Review the material and extract every line in which the word "agent" occurs.

^^^^

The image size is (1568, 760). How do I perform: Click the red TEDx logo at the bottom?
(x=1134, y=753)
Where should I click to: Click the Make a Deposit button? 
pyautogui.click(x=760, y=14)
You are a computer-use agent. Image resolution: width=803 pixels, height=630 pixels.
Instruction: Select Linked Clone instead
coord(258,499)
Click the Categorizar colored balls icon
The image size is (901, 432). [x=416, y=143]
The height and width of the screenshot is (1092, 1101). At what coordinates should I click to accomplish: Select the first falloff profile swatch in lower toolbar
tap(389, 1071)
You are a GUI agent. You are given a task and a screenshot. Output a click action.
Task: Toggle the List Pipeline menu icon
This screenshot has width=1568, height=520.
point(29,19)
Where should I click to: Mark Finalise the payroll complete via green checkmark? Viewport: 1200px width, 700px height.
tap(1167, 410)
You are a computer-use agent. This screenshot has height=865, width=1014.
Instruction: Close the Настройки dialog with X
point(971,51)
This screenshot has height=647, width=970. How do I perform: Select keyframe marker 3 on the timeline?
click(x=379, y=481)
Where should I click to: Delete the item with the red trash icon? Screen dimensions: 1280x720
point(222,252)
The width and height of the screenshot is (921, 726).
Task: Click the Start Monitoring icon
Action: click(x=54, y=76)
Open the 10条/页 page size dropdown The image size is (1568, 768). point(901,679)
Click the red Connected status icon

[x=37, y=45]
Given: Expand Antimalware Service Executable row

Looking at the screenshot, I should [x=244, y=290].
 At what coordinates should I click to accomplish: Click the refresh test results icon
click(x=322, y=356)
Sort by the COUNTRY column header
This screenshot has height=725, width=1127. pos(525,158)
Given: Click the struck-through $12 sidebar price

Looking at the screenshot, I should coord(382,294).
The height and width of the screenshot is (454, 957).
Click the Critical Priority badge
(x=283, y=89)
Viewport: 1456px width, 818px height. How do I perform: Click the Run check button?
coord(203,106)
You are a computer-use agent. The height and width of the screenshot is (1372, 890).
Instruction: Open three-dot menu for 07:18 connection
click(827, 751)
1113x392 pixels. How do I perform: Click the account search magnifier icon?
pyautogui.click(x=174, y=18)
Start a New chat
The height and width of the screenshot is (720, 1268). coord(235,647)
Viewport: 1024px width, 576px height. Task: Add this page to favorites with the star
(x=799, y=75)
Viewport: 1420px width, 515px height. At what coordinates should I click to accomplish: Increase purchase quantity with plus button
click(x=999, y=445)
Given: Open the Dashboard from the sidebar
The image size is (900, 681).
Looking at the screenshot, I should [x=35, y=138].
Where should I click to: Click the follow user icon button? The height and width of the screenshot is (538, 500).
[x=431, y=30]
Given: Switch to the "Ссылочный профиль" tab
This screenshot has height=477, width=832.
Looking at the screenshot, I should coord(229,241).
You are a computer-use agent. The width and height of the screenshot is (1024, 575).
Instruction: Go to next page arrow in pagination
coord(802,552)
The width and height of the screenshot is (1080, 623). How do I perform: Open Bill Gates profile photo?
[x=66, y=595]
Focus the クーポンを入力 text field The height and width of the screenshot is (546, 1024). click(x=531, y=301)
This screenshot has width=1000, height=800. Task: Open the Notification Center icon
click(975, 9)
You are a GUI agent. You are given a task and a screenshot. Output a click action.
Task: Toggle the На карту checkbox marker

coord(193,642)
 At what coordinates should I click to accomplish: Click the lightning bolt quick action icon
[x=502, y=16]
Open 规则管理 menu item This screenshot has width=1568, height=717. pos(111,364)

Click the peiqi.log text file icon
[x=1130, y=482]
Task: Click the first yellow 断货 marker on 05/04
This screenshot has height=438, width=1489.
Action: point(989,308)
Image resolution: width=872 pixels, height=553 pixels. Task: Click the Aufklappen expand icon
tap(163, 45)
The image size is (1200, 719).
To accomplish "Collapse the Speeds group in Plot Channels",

^^^^

> **Finished exercise**
You are a computer-use agent. Image resolution: width=803 pixels, height=630 pixels.
You are a GUI agent. You are given a task and a screenshot. Output a click action.
You are a computer-use agent. This screenshot has height=865, width=1014.
You are a computer-use agent. The height and width of the screenshot is (1372, 890).
You are a computer-use agent. The width and height of the screenshot is (1024, 575).
You are a GUI agent. You are given a task and a screenshot. Output a click action.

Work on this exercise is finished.